In their review, Szymanski and Minichiello discuss how, early in postnatal development, brain-derived neurotrophic factor (BDNF) and the TrkB signaling pathway alter the expression of the cation-chloride importer NKCC1 [5]. As reported in a recent paper by Badurek et al., the specific deletion of Ntrk2/Trkb from immature mouse hippocampal dentate granule cells, during a particular time window, impairs their integration in the proper hippocampal circuitry and reduces the expression of NKCC1 in their targets, the CA3 principal cells [6]. The premature shift of GABA from the depolarizing to the hyperpolarizing direction leads, at the network level, to the disruption of early synchronized neuronal activity and to the impairment of the morphological maturation of CA3 pyramidal neurons, ultimately contributing to alter the hippocampal synaptic plasticity and cognitive processes in adulthood. A premature shift in GABA from the depolarizing to the hyperpolarizing direction, associated with reduced BDNF/TrkB signaling, has recently been found in a mouse model of autism spectrum disorders, carrying the human R451C mutation of the Nlgn3 gene (NLG3^R451C KI) found in some families with autistic children. Similar results were obtained in mice lacking the Nlgn3 gene (NLG3 KO mice), suggesting a loss of function [7].

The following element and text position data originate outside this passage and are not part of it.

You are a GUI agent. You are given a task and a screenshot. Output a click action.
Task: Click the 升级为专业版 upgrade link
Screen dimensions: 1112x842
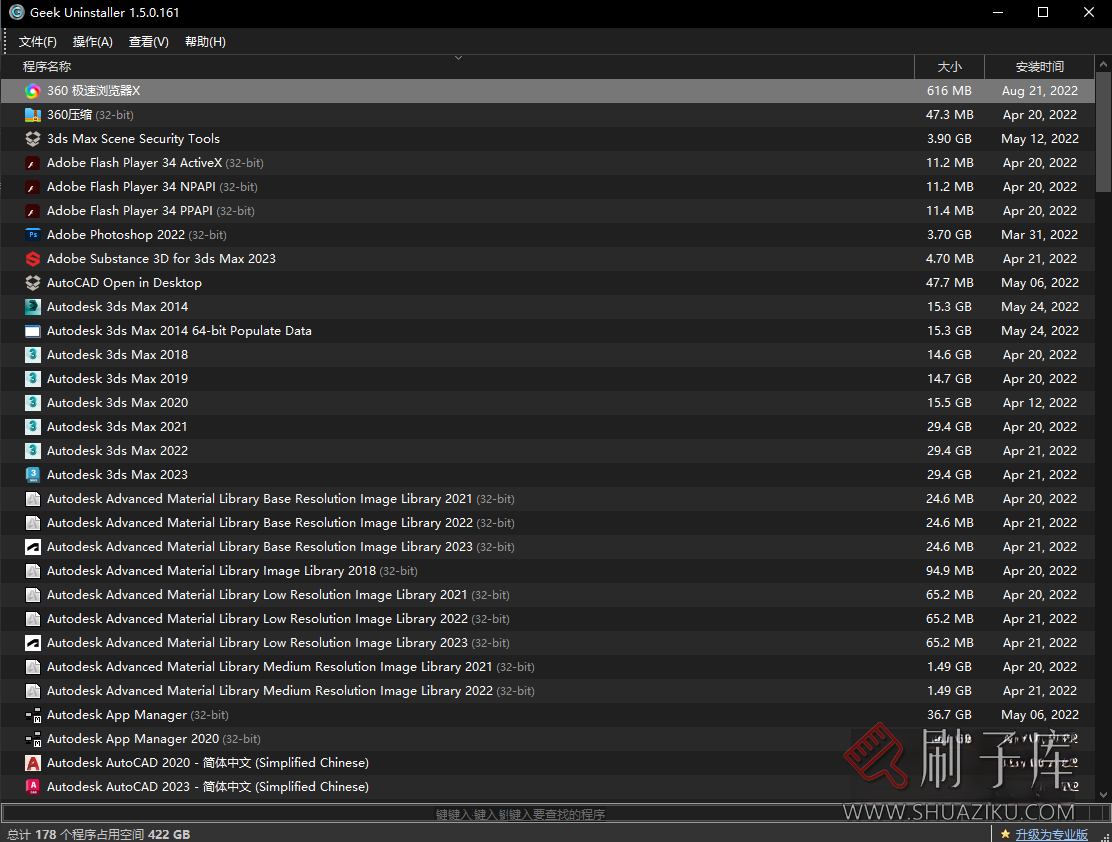tap(1051, 834)
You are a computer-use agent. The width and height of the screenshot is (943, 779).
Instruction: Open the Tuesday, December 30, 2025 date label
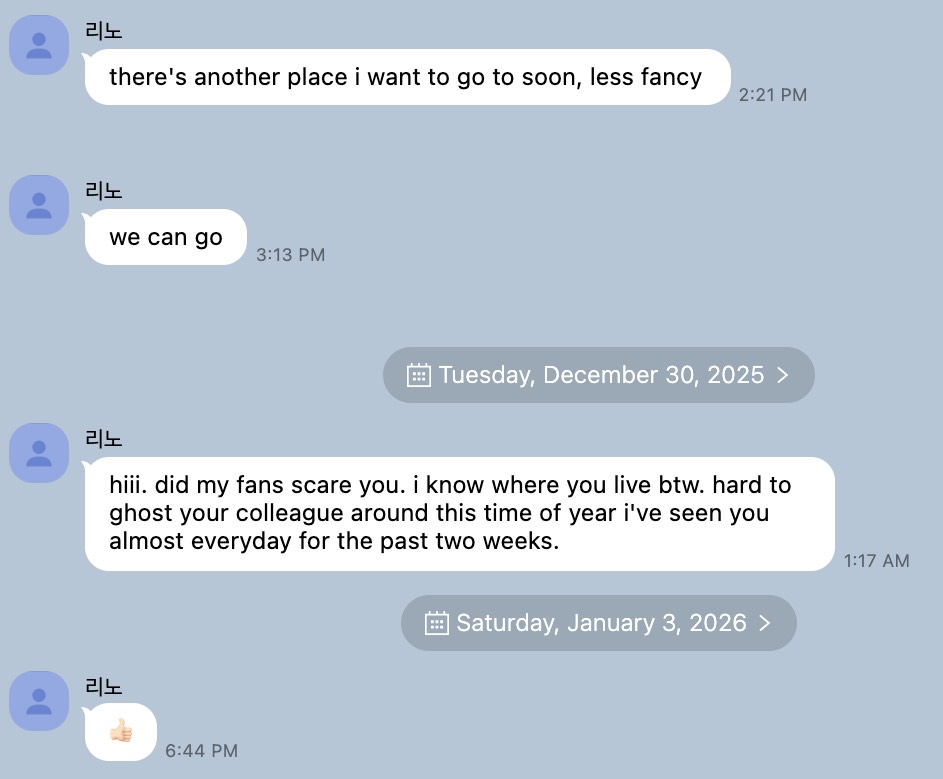[600, 375]
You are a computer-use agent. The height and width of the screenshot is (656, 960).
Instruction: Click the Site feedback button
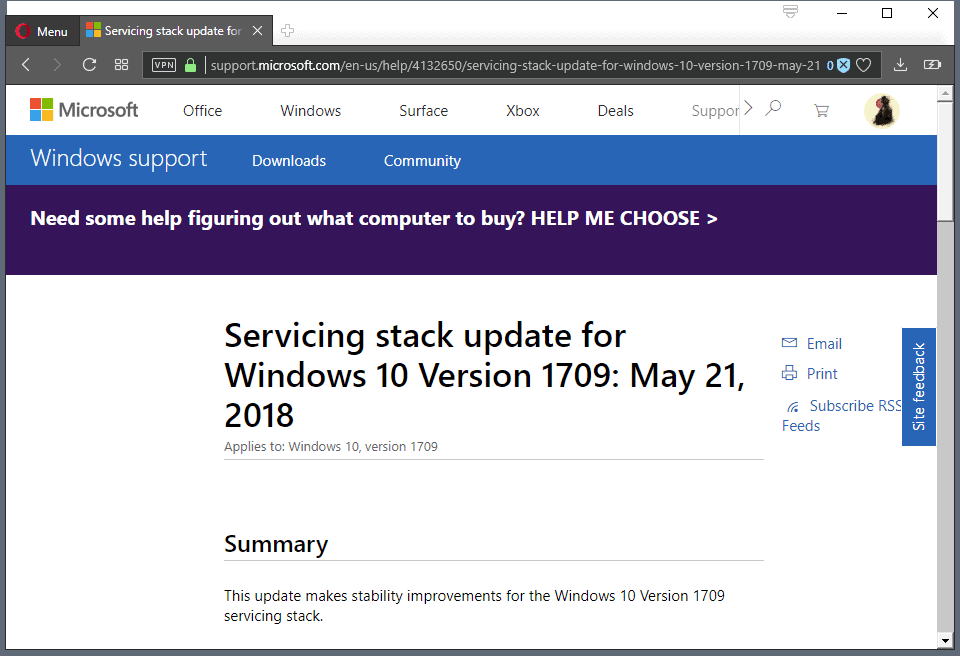pyautogui.click(x=919, y=387)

The expression of GABA_B receptors in the developing brain has been reviewed by Bassetti [8]. By modulating the function of K⁺ and Ca²⁺ channels, these receptors, expressed at both post and pre-synaptic levels on glutamatergic and GABAergic terminals, influence several developmental processes including cell migration during cortex formation, cell maturation, and network development. They are also expressed in astrocytes, where they are instrumental in shaping neuronal activity and plasticity processes. Many interacting proteins may participate in the formation of GABA_B receptor complexes, leading to a variety of different functions which can be targeted by newly designed drugs. GABA_B receptors are developmentally regulated; they are already present at embryonic stages, and their distribution varies during development in a region-specific manner. Their dysfunction may affect brain growth and circuit formation. Thus, GABA_B receptors represent a suitable target for treating a variety of developmental brain disorders.

Finally, the review by Capsoni et al. highlights the role of GABA_A-mediated neurotransmission in neurodegenerative disorders such as Alzheimer’s disease (AD) [9]. Alterations in nerve growth factor (NGF) signaling, discovered in 1952 by Rita Levi-Montalcini and primarily involved in the growth, maintenance, proliferation, and survival of peripheral and central neurons, play a key role in AD development. Previous data have reported changes in GABAergic signaling and alterations in the excitatory/inhibitory balance in hippocampal neurons, as well as in the role of the cation-chloride co-transporters in mice engineered to express recombinant neutralizing anti-nerve growth factor (NGF) antibodies, which develop a neurodegenerative pathology reminiscent of that observed in AD patients. In the hippocampus of these mice, GABA exerts on its targets a depolarizing and excitatory action due to the intracellular accumulation of chloride, consequent to a reduction in the cation-chloride exporter KCC2, an effect that can be reversed by bumetanide, a selective antagonist of the cation-chloride importer NKCC1 [10]. An impressive new therapeutic approach, consisting of the repurposing of bumetanide, the selective antagonist of the cation-chloride importer NKCC1, has recently been provided to treat late-onset AD [11]. Bumetanide ranked 1st out of 1300 compounds as the most effective flipping drug, and it was selected as the top candidate for further investigations because of its safety in long-term use and its positive effects on other brain diseases. Perhaps more impressively, analyzing millions of clinical files, the authors also show that adults (>65 years old) treated with bumetanide have a significantly reduced probability of developing Alzheimer’s disease. The therapeutic potential of bumetanide for AD treatment was validated both in vitro and in vivo and statistically with real-world data.

We wish to thank all authors who submitted their work to this Special Issue and the reviewers for dedicating their time to improving the quality of the published manuscripts.